The gold miners’ stocks are drifting listlessly in the summer doldrums, largely forgotten by investors and speculators. They are missing a fantastic opportunity to buy low in this barren sentiment wasteland when no one else wants to. The gold stocks remain exceedingly cheap relative to the metal which drives their profits, and they continue to establish a strong technical base. They are ready to soar as gold returns to favor.
Gold-stock investing feels pretty thankless these days, like an exercise in self-flagellation. Thus there aren’t many traders left in this realm. Week after week as gold stocks continue to drift on balance, the ranks of remaining investors and speculators dwindle. Interest in this sector is among the lowest I’ve ever seen in decades of actively trading gold stocks. They’ve been left for dead as contrarians vanish.
That’s rather unfortunate since multiplying wealth in the stock markets requires buying low before later selling high! Stock prices rarely get lower than when traders universally view their sector with apathy or even antipathy. So the best times to buy low are when it feels the worst, when everyone else thinks it is crazy to deploy capital. If you want to buy stocks dirt-cheap, you have to do it when it feels miserable to do.
Ironically gold stocks have always tended to perform poorly in the first halves of summers. Yet traders so quickly forget, getting depressed again each year when summer doldrums return like clockwork. There’s no hope of overcoming herd psychology which leads to buying high then selling low without some understanding of market cycles. June and early July have always been the weakest time of the year for gold stocks.

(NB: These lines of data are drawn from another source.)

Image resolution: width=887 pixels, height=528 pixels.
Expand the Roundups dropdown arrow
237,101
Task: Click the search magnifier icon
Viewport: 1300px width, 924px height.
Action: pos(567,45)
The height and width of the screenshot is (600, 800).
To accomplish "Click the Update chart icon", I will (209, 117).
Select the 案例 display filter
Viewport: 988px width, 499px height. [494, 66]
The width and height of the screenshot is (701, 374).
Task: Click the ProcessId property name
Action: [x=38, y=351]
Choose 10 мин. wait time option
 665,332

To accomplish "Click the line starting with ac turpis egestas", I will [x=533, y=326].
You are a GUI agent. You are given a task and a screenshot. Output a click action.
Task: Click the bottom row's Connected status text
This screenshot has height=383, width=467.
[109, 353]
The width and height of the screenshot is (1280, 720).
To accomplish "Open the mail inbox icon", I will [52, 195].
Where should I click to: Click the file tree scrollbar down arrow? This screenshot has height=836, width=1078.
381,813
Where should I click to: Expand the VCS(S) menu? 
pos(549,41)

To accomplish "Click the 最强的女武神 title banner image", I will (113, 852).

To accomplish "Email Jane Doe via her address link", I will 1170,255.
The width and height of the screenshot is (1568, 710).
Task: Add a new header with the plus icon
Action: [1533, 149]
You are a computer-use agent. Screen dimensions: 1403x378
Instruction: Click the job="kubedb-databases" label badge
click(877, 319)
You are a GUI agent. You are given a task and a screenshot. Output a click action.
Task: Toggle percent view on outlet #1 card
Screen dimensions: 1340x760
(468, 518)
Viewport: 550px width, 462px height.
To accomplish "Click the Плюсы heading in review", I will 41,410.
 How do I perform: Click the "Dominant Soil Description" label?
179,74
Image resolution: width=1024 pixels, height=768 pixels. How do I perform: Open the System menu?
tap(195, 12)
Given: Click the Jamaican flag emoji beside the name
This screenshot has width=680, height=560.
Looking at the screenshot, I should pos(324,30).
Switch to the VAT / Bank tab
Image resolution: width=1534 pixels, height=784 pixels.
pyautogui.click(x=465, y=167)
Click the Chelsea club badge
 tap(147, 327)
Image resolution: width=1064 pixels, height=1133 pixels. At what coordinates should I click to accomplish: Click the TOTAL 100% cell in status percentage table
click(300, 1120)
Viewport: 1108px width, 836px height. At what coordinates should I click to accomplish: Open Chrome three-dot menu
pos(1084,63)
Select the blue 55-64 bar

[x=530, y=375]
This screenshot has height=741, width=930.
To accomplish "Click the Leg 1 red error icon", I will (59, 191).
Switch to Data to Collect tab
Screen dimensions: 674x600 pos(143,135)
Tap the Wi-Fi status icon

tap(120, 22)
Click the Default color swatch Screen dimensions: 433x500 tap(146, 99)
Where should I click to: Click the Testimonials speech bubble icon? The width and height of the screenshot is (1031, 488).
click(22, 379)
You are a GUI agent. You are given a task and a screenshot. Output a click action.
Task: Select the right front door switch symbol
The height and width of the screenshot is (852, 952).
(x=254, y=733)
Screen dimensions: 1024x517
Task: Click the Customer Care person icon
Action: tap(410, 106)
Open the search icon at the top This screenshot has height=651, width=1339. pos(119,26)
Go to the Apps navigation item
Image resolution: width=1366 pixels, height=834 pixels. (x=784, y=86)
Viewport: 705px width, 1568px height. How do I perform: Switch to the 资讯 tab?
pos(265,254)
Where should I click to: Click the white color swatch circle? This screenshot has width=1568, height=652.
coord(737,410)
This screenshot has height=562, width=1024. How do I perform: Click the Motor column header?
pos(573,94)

A couple weeks ago I published my latest research on gold’s summer doldrums in modern bull-market years. They are nothing to fear, offering the best seasonal buying opportunities of the year in gold, silver, and their miners’ stocks. This chart shows how gold stocks are tracking this summer compared to their past summers’ behavior, using the benchmark HUI NYSE Arca Gold BUGS Index since it has such a long history.
The yellow lines show individual summers’ gold-stock price action from 2001 to 2012 and 2016 to 2017 in indexed terms. Each year’s final May close of the HUI is set at 100, and then all subsequent movement is recast off that common baseline. An indexed level of 105 means the HUI is up 5% from May’s close. All these modern bull-market-year yellow lines are then averaged together in the red line rendered here.
This year’s summer indexed HUI action is shown in blue. Note that the gold stocks’ drift in recent weeks is merely closely tracking their usual summer-doldrums behavior. There’s nothing out of the ordinary at all here. So far this summer, the HUI has meandered in a trading range from 2.6% under to 1.2% above its May 31st close. That’s well within the center-mass summer trend shown above, which runs from +/-10%.
There’s no reason for traders to get depressed about gold miners’ stocks this time of year when they are only doing what they routinely do in market summers. A sideways-to-lower grind should be expected, as it’s no surprise at all. Investors and speculators need to study market cycles so they understand what’s likely coming and trade accordingly. Otherwise they are going to get battered around by irrational herd sentiment.
Because of these summer doldrums, it’s usually wise to realize profits leading into summers. If the gold and silver miners’ stocks are relatively low in May, I usually exit the oldest third of my trades ahead of summer’s arrival. If this sector is relatively high and bullishness abounds, I’ll double that pre-June selling to 2/3rds of my trading book. But if super-overboughtness and euphoria reign, I take profits on the whole thing.
Freeing up capital by late Mays when gold’s strong season tends to peak is the best way to play gold’s summer doldrums, keeping it safe in cash while sentiment is eroded. That keeps powder dry to buy the resulting bargains around mid-summers before gold’s major autumn, winter, and spring seasonal rallies get underway. Summer seasonal ebbs should be eagerly anticipated to redeploy back in low, not fretted about.
We run two trading portfolios at Zeal, one each for our popular weekly and monthly newsletters. This year I sold 10 gold-stock and silver-stock trades in May and early June in anticipation of this summer-doldrums drift. Fully 8 had realized gains even in this flat gold-stock market, which averaged +24.3% annualized. The biggest win on these trades was an absolute gain of 62.7%, while the worst loss was only 8.0%.